# To do:
Find the line that contains "Click the yellow"; please output it and each line after it, exactly as shown, up to the end of the entries below, skipping pictures.

# Data supplied:
──────────────────────────────
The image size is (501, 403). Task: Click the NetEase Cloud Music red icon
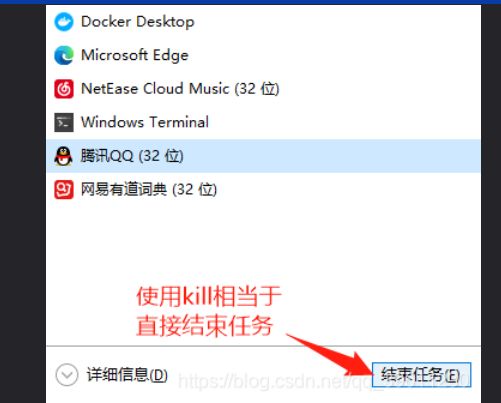[x=63, y=89]
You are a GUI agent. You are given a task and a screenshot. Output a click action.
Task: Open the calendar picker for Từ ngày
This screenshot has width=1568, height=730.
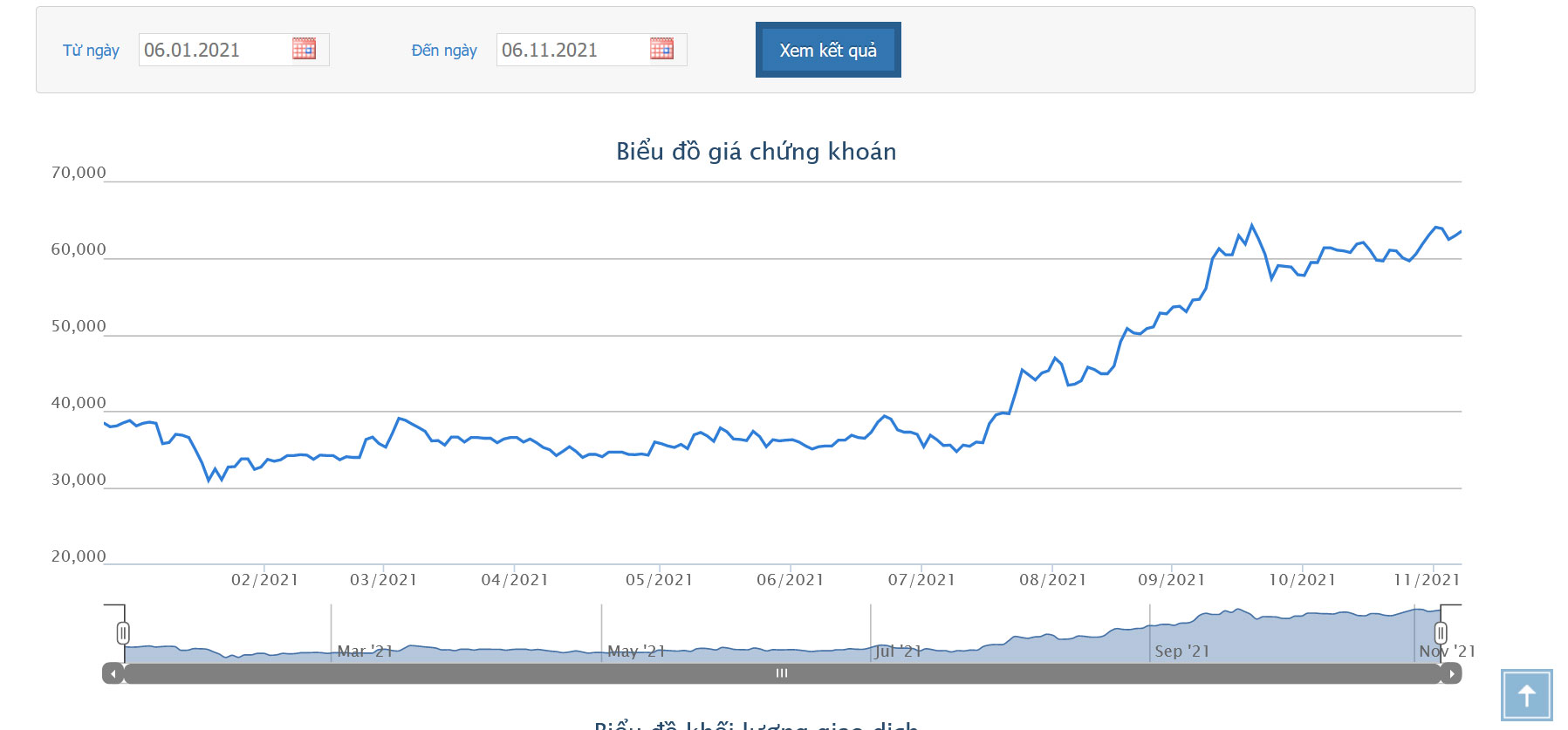pos(304,49)
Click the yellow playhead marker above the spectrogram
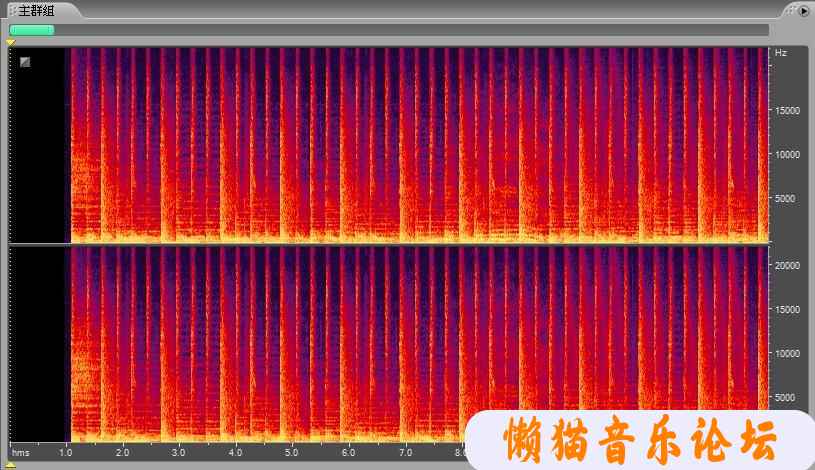 (11, 42)
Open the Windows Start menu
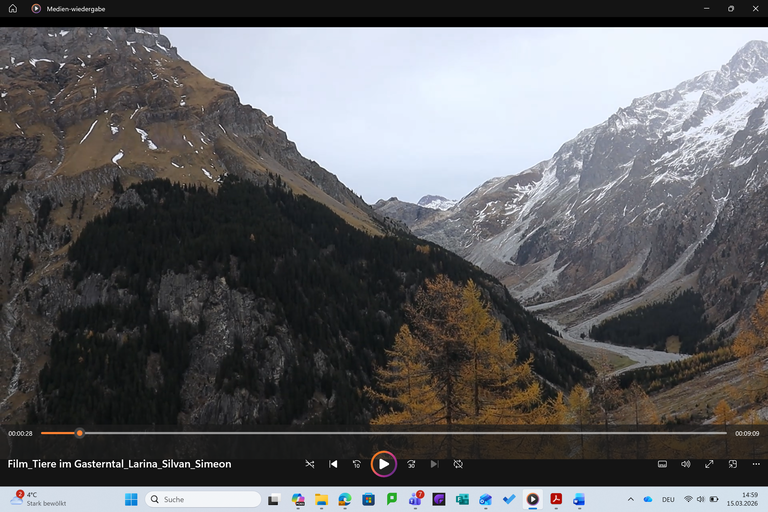The image size is (768, 512). 131,499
──────────────────────────────
# Answer to this problem:
Click the yellow playhead marker above the spectrogram
 (11, 42)
Open the Windows Start menu
The image size is (768, 512). 131,499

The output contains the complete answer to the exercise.